The Miami-based Juggerknot Theatre Company, responsible for the immersive Miami Motel Stories series, and the boundary-busting PopUp Theatrics in New York have creates an original if slightly complicated online presentational concept that includes the ability of the audience to talk to the performers during the performance.

“I really feel that it’s the ability to capture an audience in a different way and feel like you’re having a real moment with someone else,” said Tanya Bravo, founder and executive artistic director of Juggerknot.

To oversimplify a bit, a patron buys a ticket to one or up to six different ten-minute scripted well-rehearsed monologues being presented live online in English in all of the above mentioned cities – essentially at the same time regardless of time zone.

The patron will either be grouped by the producers with other patrons around the world to view a specific presentation, or, for a slightly more expensive ticket, the single patron can have a one-on-one presentation of the piece. Since the audience member actually can converse with the character on the screen, the one-on-one opportunity obviously provides a more personal experience.

Patrons buy tickets for a particular date of their choosing between May 23 and 30. Then the company assigns the patron a specific ten-minute window for each of the live shows they request to see sometime between 7 p.m. and 9 p,m. Eastern time. Since all of the shows are performed live each of the days, the time frame changes depending on where you live in what they producers hope will be a world-wide audience.

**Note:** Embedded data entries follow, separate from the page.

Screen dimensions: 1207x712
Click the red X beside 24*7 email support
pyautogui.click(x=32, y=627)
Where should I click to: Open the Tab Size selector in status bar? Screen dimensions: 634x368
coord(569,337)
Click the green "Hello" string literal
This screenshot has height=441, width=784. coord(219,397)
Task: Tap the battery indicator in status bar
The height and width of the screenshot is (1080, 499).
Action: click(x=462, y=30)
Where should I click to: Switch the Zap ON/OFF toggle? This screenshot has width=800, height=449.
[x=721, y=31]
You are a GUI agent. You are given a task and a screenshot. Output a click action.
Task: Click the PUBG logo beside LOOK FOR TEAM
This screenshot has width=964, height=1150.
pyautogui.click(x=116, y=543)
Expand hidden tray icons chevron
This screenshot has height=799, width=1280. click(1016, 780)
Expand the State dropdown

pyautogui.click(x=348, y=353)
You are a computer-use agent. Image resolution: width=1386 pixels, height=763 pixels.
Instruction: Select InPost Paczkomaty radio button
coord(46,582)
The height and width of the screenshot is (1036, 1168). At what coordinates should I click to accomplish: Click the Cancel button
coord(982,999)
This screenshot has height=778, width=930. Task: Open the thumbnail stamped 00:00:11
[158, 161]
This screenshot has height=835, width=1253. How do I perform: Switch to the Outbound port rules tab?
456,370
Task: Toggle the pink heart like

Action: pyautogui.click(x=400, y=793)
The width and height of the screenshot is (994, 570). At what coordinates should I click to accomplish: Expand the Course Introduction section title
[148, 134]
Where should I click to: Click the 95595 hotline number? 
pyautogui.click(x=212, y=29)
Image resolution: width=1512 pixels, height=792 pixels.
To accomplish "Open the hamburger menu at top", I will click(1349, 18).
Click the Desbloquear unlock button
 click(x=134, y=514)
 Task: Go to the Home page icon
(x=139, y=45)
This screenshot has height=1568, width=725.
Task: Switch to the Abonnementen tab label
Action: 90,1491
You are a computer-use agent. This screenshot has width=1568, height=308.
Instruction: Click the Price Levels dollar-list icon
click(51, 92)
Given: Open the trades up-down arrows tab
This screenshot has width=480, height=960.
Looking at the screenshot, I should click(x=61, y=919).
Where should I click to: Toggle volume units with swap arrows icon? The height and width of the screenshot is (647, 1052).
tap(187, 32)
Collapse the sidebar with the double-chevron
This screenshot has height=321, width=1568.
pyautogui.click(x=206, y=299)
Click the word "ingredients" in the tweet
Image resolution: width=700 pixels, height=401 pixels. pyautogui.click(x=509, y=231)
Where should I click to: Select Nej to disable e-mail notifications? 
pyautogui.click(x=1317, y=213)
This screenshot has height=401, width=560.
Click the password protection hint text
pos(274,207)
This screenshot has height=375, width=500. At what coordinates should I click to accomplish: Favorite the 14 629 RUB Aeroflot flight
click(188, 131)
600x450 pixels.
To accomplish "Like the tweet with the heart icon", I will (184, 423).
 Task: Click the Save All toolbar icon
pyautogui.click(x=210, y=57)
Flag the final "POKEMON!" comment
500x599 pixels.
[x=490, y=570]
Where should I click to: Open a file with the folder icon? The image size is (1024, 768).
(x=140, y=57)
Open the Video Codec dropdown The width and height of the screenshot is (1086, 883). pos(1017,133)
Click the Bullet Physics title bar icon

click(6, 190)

It’s an experiment, but Bravo and PopUp founder Ana Margineanu think this specific time provides is opportune to try out new techniques. “Yeah, it’s a new medium. But you know I think that this is what this time is for,” Bravo said. “It’s like we’re throwing spaghetti against the wall and trying to see what sticks.”

The Miami facet has been written by Juan C. Sanchez, directed by Tamilla Woodard and will be performed by June Raven Romero, all three Miami Motel alumni. Margineanu directed Miami Motel Stories previously and met Bravo when she was working in New York.

The two companies are a bit coy about what to expect as far as themes, although in one, the patron will be on a date with the performer, and another will feature an angel trying to deliver a message to the patron.

The interactive aspect is crucial to specific appeal, Bravo and Margineanu, said.

“The difference between watching a movie on Netflix and participating in one of these experiences is you can press pause on some movie and go to the bathroom or have dinner and nothing changes in the movie regardless of what you’re doing. But this, it’s alive. You are part of it. You are co-creating the experience for yourself,” Margineanu said.

An Internet experience with people trying to connect through a computer screen might sound “cold,” Margineanu said. “But actually there is a sense of intimacy that you don’t have access to otherwise” in part because you are visiting the performer’s personal space and because the actor is performing for you personally, she said.

PopUp Theatrics has been experimenting with different riffs on the theater paradigms for ten years, and this concept since 2013. They originally used Skype to hook up performers, directors and playwrights around the world who might never meet in the same room, but who could exchange their cultures. But for performances, they sold tickets to a single viewing room such as inside the Gershwin Hotel in New York where patrons would come together to watch different performances from different cities. Prompted by COVID-19, PopUp developed this new arrangement to bring the performances into the patrons’ homes.

The company spends considerable time matching up the playwright, director and actor. Then the playwright is given five days to deliver the first draft of a new script and another six days to finish it. A week of rehearsals ensue.

Patrons have various options at different prices from $11 to $40: buying one ticket to an individual city, purchasing three cities at once for a lower price, buying a one-on-one experience or with a group selected by the organizers.

Patrons will benefit coming with an open mind. “Don’t come in with expectations (because this will be unlike) anything that you’ve ever experienced,” Bravo said.

“Allow yourself to go down the rabbit hole a little bit. Are we not in the rabbit hole like Alice in Wonderland? Let us take you on the journey.”